January 15, 2017 2:19 pm

Norman Eng

Sorry, but college students couldn’t care less about your course.

It’s just one of many hoops they jump through to graduate and get a good job. While they care about doing well, more often than not your students feel powerless. They’re a captive audience.

That’s why you must sell what you’re teaching.

No, selling your course is not sleazy. In fact, psychologist Daniel H. Pink argues in his book, To Sell is Human, that teachers sell ideas every single day. Even more so in what entrepreneur James Altucher calls the idea economy.

Start by rethinking your course syllabus.

It is, after all, the first piece of communication your students read. Think of it like a sales brochure:

  • What problem does your customer have?
  • How can you address it?
  • What are the benefits (of your product/service)?
  • How can they learn more?

To help, think of the marketing acronym, AIDA, which stands for Attention, Interest, Desire, and Action. To be effective, your syllabus needs to: 1) get students’ attention; 2) get them interested in reading further; 3) increase their desire to learn; and 4) get them to do something—in this case, to show up to class every day ready.

Let’s look at three ways to incorporate AIDA into your syllabus.

1. Rewrite your course description and objectives

The best books hook you in the first sentence: “It was the best of times, it was the worst of times …” In journalism, they say, Don’t bury the lead. Yet most syllabi start with dry course descriptions and objectives.

Students gloss right over them.

To change that, answer the question they want to know: Why is this course important? Here’s how I rewrote my course description for Child Development:

Did you know that telling a child he or she is “smart” is not such a good idea? That listening to adults talk is not necessarily the best way for young children to learn? That “failing” can actually be a good thing? This course helps you better understand the young learner and how to develop them into successful adults.

For a would-be teacher, this (shortened) course description intrigues by challenging their pre-existing notions of educating children. Yours might answer big picture questions, like How does your brain work? Or What is the nature of justice?

As for the course objectives, use easy-to-read, every day language (“You will be able to …”) rather than formal wording (“Students will be able to …”). Think: sales brochure, not contract.

2. Incorporate sidebars to address student concerns

Students scan your syllabus for clues. They’re asking themselves, Is this textbook expensive? What does a typical class session look like? How much work do I need to put in? What’s the deal with this professor? Will I be able to handle the work? How likely will I get an A?

I use sidebars—like the ones you see in magazines articles—to provide “inside” information. This includes a preview of a typical session, the best websites to get the textbook, tips for doing well in the course, and information about me. Actually, I provide a short bio/profile, like the ones you might find on social media. Why not incorporate formats they know?

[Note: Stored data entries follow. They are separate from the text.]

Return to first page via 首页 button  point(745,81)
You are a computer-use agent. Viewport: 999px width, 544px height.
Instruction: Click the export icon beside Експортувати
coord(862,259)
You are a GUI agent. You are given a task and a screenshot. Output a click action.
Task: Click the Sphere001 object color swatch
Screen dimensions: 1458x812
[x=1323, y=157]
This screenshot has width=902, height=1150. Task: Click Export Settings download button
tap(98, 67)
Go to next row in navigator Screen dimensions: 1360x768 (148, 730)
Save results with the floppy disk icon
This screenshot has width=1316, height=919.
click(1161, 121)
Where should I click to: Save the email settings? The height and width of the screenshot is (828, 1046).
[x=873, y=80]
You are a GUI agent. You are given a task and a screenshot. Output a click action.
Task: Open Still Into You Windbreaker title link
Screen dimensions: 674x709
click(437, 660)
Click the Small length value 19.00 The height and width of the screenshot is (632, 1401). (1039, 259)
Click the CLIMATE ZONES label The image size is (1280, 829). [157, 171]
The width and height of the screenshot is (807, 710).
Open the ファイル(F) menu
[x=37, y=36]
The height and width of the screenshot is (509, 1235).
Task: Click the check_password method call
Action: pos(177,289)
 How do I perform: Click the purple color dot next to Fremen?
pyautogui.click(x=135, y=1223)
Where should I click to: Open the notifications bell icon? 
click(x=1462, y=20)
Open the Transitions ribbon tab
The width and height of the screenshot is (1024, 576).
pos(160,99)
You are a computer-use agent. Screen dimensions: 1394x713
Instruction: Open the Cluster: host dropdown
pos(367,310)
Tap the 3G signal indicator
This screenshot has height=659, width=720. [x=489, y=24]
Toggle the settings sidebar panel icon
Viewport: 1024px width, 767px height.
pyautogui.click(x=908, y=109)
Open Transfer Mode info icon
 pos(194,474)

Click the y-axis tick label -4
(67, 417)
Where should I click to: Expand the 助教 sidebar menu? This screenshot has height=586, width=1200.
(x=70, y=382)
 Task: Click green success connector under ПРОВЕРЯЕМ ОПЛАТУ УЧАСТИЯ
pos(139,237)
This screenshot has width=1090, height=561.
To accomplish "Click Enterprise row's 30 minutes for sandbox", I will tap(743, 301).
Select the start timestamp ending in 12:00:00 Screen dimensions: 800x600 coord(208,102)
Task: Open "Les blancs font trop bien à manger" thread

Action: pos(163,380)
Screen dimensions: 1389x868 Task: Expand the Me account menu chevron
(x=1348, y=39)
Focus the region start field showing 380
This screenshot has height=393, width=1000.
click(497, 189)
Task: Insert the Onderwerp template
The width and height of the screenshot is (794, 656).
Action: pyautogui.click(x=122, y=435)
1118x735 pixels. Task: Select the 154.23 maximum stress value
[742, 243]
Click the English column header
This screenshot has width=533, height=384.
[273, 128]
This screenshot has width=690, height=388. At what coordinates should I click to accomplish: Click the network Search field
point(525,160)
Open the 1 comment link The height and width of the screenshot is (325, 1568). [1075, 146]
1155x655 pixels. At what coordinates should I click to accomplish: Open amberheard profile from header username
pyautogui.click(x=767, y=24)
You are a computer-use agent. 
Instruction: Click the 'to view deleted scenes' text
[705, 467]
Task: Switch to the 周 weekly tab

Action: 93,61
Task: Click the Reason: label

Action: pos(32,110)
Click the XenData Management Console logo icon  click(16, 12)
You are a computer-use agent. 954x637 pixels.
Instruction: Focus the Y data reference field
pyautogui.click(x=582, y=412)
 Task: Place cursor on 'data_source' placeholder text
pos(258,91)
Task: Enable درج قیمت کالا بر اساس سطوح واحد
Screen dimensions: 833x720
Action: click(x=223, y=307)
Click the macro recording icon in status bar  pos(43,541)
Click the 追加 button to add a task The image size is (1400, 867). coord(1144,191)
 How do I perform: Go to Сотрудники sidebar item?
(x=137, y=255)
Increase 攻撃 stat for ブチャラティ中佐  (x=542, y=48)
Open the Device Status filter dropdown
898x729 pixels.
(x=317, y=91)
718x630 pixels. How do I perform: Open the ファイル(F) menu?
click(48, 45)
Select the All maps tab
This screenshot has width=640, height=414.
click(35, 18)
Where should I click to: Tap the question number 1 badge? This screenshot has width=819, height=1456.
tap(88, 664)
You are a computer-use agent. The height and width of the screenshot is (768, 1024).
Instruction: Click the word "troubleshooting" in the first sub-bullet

3. Think about what makes your course unique

What separates Coke from Pepsi? Apple from PCs? That is your unique selling proposition, or what marketers refer to as your USP. Apple’s USP is ease of use. Domino’s Pizza guarantees delivery in under 30 minutes or else the pizza’s free.

What do you provide—or what can you provide—that increase students desire to learn? Remember AIDA. Maybe you have proprietary material—your own work (blog perhaps?). Maybe you use hands-on practice other course sections do not, or have a killer guest speaker. In my theory courses, I teach students how to present (something they all do but never learn to do well). Nobody ever shows them how. My syllabus highlights this.

In the end, the best marketers and salespeople aren’t trying to rip you off. They’re thinking, How can I provide value to my customers? In your case, you have ideas—content—students could benefit from. With the amount of distractions in their lives, however, they don’t always see it. The syllabus is a great place to show them.

Disclaimer: With some departments, you have little leeway with your syllabus. They require you to follow a standard template. However, I would still revamp my syllabus to be more student-centered while including the necessary language and/or elements. Show it to your department head. What do you have to lose?